The ruling came in a case against Enterprise Leasing Co., which issued a short-term vehicle lease to Elizabeth Price. Price’s son, Jimmy Middleton, crashed the rental vehicle into a vehicle driven by Rafael Vargas. Vargas filed suit against Price, Middleton and Enterprise. The count against Enterprise claimed the firm was vicariously liable under Florida’s law.
Vargas did not contend that Enterprise was negligent, that its lease of a vehicle to Price was improper, or that it was in any way at fault for the accident.
Enterprise asserted that under the federal Graves Amendment, it had no liability.
Both a Palm Beach County trial court and the Fourth District Court of Appeal agreed with Enterprise and rejected the vicarious liability claim by Vargas. The Fourth District certified the issue to the state Supreme Court as a question of great public importance because several similar cases in Florida have been on hold pending a final ruling.
In 2008, a federal court, the 11th U.S. Circuit Court of Appeals in Atlanta, also ruled Florida’s law was preempted. This new Florida Supreme Court ruling applies only to state courts.
Chief Justice Charles T. Canady and Justices R. Fred Lewis, Peggy A. Quince and Ricky Polston concurred in the majority decision.

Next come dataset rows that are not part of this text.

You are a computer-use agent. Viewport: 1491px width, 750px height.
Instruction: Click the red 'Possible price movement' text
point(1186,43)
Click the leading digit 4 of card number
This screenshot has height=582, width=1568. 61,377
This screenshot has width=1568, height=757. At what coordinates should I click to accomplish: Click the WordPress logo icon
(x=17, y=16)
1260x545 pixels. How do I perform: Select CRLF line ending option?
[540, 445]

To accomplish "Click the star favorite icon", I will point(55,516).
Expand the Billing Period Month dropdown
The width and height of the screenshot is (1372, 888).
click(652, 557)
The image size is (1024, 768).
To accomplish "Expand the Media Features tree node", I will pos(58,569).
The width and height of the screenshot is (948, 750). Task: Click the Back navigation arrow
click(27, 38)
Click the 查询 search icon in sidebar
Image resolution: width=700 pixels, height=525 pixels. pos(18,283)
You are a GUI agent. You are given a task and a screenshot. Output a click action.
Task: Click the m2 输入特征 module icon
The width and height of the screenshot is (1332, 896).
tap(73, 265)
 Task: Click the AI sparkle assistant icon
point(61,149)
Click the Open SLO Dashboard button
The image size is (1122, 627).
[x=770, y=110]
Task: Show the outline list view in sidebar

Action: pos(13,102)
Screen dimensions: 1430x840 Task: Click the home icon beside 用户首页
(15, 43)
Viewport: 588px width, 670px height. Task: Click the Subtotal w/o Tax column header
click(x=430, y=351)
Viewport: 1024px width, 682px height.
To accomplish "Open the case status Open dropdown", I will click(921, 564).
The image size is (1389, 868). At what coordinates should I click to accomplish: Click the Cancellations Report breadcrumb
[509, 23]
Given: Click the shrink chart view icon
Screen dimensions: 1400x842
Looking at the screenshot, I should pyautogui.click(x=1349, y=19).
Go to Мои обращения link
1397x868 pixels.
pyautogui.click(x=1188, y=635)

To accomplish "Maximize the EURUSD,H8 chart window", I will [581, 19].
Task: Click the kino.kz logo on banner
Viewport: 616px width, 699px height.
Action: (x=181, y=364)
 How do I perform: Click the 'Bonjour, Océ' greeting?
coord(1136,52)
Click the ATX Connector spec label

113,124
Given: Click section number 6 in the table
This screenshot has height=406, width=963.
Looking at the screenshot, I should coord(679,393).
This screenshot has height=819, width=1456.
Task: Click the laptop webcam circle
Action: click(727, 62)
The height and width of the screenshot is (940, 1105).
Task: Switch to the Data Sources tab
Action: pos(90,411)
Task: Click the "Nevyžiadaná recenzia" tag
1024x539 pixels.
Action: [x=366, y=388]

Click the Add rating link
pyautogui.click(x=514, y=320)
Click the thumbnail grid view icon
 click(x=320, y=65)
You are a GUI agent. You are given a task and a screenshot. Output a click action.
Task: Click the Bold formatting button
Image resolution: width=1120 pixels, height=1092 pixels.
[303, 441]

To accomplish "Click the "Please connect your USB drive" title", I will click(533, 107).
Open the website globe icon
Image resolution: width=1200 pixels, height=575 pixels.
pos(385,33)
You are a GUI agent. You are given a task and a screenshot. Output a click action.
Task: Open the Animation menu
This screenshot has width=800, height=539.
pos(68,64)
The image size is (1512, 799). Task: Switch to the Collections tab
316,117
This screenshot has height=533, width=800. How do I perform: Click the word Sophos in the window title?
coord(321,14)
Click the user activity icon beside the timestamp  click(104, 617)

Justice Jorge Labarga dissented, arguing that Florida’s law can be “fairly interpreted as a financial responsibility statute, and such an interpretation is appropriate even in the absence of an express mandate of bodily injury liability and property damage insurance or similar coverage.”
Justice Barbara J. Pariente recused herself from the case.
The case is Rafael Vargas v. Enterprise Leasing Company.